Disaat yang sama, seorang suami yang sudah menjadi ayah akan bertambah tanggungannya. Secara moral dan materi. Ia disibukkan dengan pekerjaan yang sudah memasuki tahap penting, disibukkan dengan perhatian kepada anak, memerhatikan dirinya sendiri dan kemungkinan waktu dan perhatian akan berkurang pada istrinya.
Baca juga: Menuju Halal; Provokasi atau Edukasi
Akibatnya keduanya sibuk dengan urusan masing-masing. Waktu bersama berkurang, emosi merenggang dan mulai mencari pelarian. Mencari pelarian melalui hobi, mengurus anak, di luar rumah dan bahkan bisa sampai menimbulkan bibit-bibit perselingkuhan.

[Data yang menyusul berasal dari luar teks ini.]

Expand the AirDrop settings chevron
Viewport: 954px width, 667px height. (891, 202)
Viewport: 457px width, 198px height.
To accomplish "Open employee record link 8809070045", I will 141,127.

Menurut Deny Hen, hal-hal seperti ini harusnya dibicarakan dan dipikirkan sebelum melangkah untuk menikah. Supaya ketika menghadapinya, sudah memiliki gambaran dan ilmu.
3. Tekanan hidup sehari-hari.
Rumah seharusnya menjadi tempat untuk pulang dan melepas penat. Rumah harusnya menciptakan suasana aman dan nyaman untuk mengisi kembali daya yang sudah habis setelah bekerja. Pada nyatanya rumah pun bisa menjadi sumber stress. Entah karena masalah anak, pasangan, antar menantu dan mertua, ekonomi, semua berpotensi untuk membuat suasana dirumah panas, sehingga suami dan istri saling merasa tidak dicintai.
3 hal diatas akan di perparah dengan kurangnya informasi dan pendidikan pernikahan yang sehat dan rasa enggan mencari bantuan.
Dari ketiga hal diatas, sudah menggambarkan bagaimana dinamika yang ada dalam kehidupan pernikahan. Jangan sampai kita hanya fokus pada persiapan pesta pernikahan impian tapi begitu sepele dengan persiapan untuk menghadapi hari-hari, bulan-bulan, bahkan tahun-tahun setelah pesta itu berlalu. Jadi, mulai mempersiapkan ilmu dan mental untuk menghadapinya. dengan membaca buku, mengikuti kelas pra-nikah, kelas manajemen emosi atau pengembangan diri, dan belajar apa saja yang mendukung untuk menjadi bekal di masa depan.
siklus hormon kalau lagi jatuh cinta |
Referensi:
Hen, Deny, (2018). The Great Marriage. Jakarta:PT.Gramedia Pustaka Utama.